START Provided data

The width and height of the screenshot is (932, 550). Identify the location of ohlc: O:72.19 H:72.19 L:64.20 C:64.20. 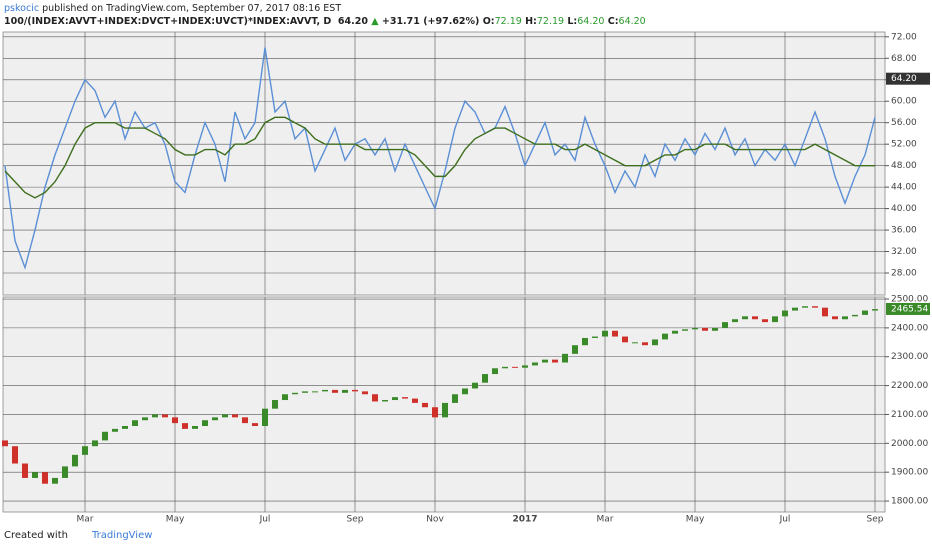
(564, 22).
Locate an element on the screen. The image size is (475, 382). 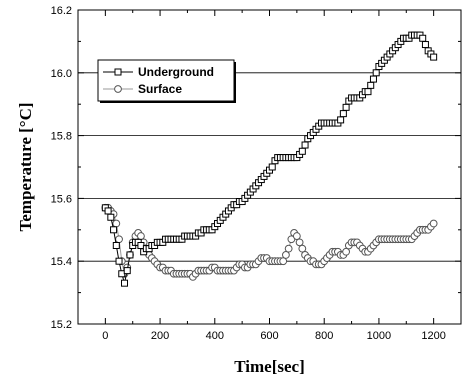
y-tick-label: 15.2 is located at coordinates (62, 325).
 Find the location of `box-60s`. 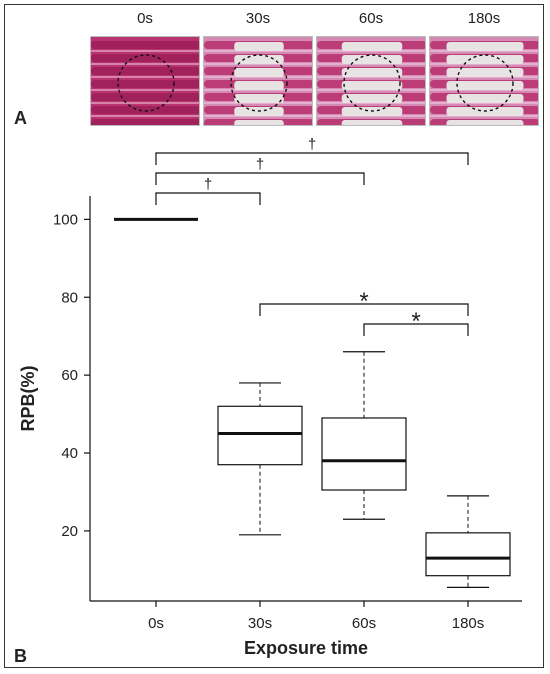

box-60s is located at coordinates (364, 436).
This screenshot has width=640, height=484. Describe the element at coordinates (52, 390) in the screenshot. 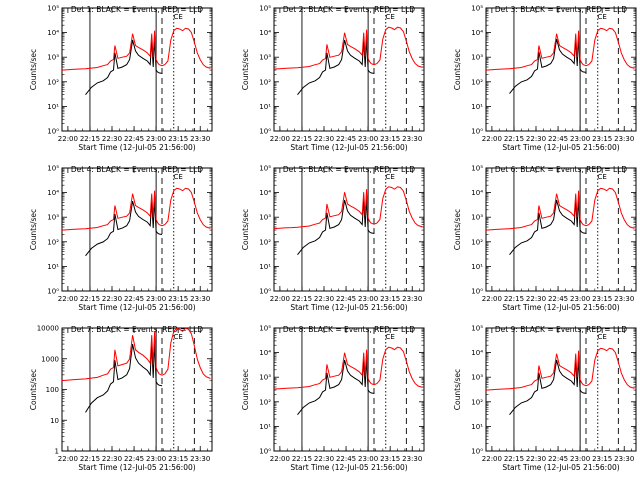

I see `y-tick-label: 100` at that location.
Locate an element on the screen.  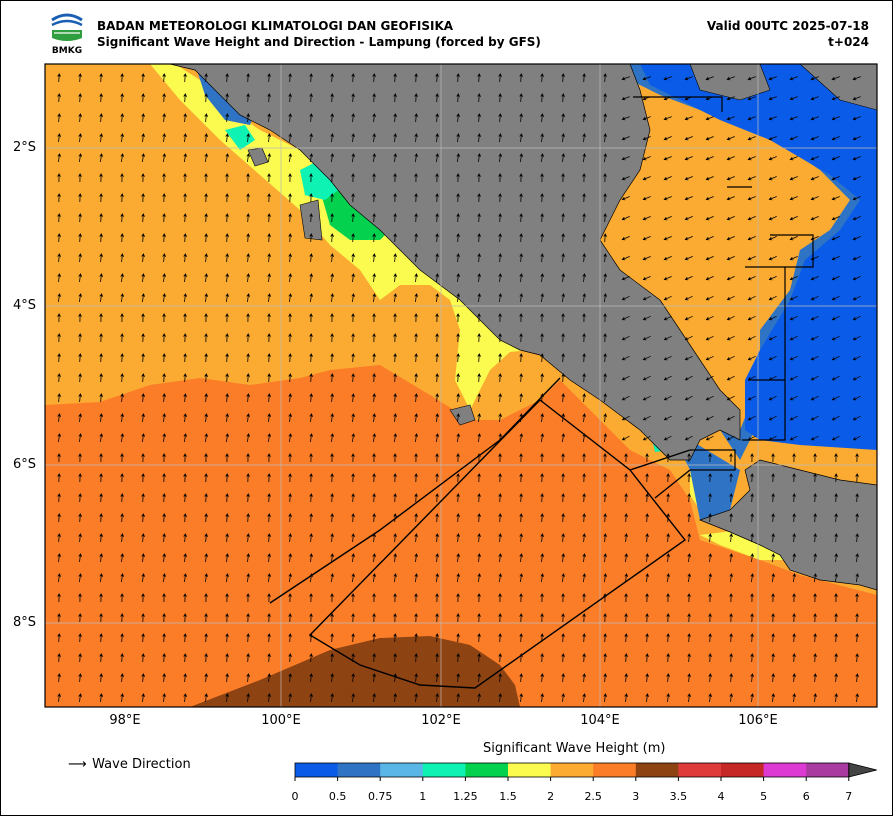
lat-tick-label: 8°S is located at coordinates (24, 622).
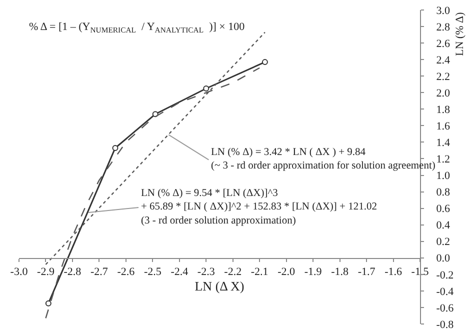  I want to click on y-tick-label: 0.6, so click(443, 210).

END Provided data

Reproduce all of the material above word for word, omitting the pictures.

■ Task output
The width and height of the screenshot is (932, 550). Identify the location of ohlc: O:72.19 H:72.19 L:64.20 C:64.20. 
(564, 22).
Locate an element on the screen. The image size is (475, 382). 
y-tick-label: 15.2 is located at coordinates (62, 325).
 Find the location of `box-60s`. 

box-60s is located at coordinates (364, 436).
This screenshot has width=640, height=484. Describe the element at coordinates (52, 390) in the screenshot. 

I see `y-tick-label: 100` at that location.
Locate an element on the screen.  
lat-tick-label: 8°S is located at coordinates (24, 622).
  I want to click on y-tick-label: 0.6, so click(443, 210).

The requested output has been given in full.